- SET TASK -
Rewrite the rows from the line containing "1200x752 pixels. How" through the line containing "point(166,41)" as a numbered list, leaving out blank lines.
··· RECORDS FOR THE TASK
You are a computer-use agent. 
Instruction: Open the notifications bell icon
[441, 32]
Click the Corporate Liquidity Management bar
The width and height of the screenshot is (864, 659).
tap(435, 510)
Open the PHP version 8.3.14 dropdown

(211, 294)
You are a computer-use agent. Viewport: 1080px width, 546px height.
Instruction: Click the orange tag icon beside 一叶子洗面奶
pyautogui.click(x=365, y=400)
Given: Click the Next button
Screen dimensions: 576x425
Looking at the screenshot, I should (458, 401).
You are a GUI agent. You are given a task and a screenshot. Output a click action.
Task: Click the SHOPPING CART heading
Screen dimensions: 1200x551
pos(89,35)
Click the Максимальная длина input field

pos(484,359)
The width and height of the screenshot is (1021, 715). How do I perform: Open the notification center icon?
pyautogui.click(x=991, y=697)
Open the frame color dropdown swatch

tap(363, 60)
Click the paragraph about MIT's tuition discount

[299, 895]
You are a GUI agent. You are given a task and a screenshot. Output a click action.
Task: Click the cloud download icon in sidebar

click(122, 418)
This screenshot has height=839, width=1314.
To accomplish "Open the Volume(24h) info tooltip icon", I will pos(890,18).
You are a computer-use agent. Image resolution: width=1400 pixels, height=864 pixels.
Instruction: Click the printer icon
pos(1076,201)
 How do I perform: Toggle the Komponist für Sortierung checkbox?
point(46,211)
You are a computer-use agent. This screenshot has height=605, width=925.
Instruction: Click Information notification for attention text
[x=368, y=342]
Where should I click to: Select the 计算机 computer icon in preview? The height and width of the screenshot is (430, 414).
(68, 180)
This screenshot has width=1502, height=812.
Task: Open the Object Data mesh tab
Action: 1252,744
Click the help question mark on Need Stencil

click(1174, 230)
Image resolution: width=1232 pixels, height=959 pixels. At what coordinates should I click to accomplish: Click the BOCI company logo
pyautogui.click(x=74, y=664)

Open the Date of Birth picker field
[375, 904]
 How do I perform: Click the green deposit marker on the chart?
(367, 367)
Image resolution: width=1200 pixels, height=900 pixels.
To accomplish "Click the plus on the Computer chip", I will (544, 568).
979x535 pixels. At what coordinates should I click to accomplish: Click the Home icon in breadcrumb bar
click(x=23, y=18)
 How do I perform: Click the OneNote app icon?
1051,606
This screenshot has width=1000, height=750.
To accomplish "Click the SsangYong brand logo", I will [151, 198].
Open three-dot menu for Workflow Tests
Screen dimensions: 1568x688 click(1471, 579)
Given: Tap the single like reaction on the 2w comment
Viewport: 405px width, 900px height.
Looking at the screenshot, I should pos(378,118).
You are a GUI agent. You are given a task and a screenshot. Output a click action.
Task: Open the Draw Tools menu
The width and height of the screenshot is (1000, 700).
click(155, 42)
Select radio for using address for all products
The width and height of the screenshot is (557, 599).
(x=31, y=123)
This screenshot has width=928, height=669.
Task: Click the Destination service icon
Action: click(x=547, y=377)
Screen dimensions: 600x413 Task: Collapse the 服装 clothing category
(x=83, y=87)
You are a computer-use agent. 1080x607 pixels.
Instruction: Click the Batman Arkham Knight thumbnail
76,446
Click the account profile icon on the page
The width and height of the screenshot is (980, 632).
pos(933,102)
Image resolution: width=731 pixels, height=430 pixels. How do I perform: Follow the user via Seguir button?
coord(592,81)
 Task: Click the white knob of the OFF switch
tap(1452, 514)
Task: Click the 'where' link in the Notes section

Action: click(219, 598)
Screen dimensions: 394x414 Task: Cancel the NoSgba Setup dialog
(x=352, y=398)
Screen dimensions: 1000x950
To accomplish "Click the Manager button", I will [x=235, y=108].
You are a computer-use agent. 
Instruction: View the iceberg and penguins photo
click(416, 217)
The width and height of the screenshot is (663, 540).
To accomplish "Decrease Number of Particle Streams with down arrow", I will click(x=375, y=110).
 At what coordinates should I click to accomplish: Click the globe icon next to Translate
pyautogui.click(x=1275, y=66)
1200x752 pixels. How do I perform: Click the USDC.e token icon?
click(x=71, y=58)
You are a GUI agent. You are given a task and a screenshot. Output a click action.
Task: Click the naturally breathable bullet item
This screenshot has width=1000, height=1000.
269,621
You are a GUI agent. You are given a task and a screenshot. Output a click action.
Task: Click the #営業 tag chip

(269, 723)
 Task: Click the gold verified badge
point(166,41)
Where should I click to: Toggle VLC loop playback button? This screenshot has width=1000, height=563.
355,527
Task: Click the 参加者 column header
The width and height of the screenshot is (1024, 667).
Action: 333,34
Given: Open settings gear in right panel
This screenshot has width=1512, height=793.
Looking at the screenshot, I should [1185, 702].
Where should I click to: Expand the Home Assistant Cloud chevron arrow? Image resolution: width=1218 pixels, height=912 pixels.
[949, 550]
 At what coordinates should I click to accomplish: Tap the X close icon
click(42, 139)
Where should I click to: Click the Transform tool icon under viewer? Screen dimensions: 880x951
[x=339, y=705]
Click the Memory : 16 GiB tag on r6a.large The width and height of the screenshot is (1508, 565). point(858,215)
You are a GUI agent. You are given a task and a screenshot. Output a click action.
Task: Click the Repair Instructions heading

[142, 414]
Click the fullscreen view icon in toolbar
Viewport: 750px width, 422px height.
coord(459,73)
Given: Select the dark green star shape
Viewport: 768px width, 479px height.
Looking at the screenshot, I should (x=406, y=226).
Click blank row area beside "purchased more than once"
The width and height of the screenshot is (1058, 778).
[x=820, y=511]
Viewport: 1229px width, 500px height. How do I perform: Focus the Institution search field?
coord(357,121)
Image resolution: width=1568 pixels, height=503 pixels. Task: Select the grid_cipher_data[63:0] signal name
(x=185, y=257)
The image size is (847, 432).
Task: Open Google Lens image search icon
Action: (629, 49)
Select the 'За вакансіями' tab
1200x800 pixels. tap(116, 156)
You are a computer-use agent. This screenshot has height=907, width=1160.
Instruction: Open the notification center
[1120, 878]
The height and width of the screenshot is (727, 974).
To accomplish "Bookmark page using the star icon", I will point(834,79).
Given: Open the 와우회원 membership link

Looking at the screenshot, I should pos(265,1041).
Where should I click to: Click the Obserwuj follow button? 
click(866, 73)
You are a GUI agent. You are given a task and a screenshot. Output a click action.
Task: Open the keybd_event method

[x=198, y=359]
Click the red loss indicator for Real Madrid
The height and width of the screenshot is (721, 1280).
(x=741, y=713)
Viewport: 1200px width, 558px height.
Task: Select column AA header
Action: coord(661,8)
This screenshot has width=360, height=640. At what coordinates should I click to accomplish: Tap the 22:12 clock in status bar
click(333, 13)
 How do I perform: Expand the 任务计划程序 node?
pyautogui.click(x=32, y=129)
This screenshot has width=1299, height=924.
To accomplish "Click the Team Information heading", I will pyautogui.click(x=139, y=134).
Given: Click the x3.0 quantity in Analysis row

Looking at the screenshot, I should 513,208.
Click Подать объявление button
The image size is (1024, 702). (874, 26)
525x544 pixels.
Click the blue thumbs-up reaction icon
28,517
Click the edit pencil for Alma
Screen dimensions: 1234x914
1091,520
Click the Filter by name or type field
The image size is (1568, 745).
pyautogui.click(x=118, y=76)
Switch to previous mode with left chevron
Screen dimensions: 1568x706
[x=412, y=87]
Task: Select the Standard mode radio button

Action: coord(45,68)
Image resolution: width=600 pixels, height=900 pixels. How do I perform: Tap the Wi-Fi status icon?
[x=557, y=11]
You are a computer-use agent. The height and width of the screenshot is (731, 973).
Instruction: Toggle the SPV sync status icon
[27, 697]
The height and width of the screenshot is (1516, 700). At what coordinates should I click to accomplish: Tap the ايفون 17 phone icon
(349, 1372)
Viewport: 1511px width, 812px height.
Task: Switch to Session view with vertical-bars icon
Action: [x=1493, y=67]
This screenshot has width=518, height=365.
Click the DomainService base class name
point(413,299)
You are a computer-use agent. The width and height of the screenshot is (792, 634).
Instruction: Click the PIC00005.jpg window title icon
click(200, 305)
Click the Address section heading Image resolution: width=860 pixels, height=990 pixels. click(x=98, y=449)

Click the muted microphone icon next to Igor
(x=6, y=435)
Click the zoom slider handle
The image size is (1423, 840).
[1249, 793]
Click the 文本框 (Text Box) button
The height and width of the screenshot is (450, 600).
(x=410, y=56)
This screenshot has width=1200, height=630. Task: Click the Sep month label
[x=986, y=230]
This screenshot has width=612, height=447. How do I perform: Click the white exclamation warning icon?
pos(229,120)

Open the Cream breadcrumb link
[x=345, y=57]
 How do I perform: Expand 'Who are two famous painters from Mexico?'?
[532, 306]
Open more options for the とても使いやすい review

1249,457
······
- WRITTEN ANSWER -
1. 1200x752 pixels. How do I perform: Click the USDC.e token icon?
2. click(x=71, y=58)
3. You are a GUI agent. You are given a task and a screenshot. Output a click action.
4. Task: Click the naturally breathable bullet item
5. This screenshot has width=1000, height=1000.
6. 269,621
7. You are a GUI agent. You are given a task and a screenshot. Output a click action.
8. Task: Click the #営業 tag chip
9. (269, 723)
10.  Task: Click the gold verified badge
11. point(166,41)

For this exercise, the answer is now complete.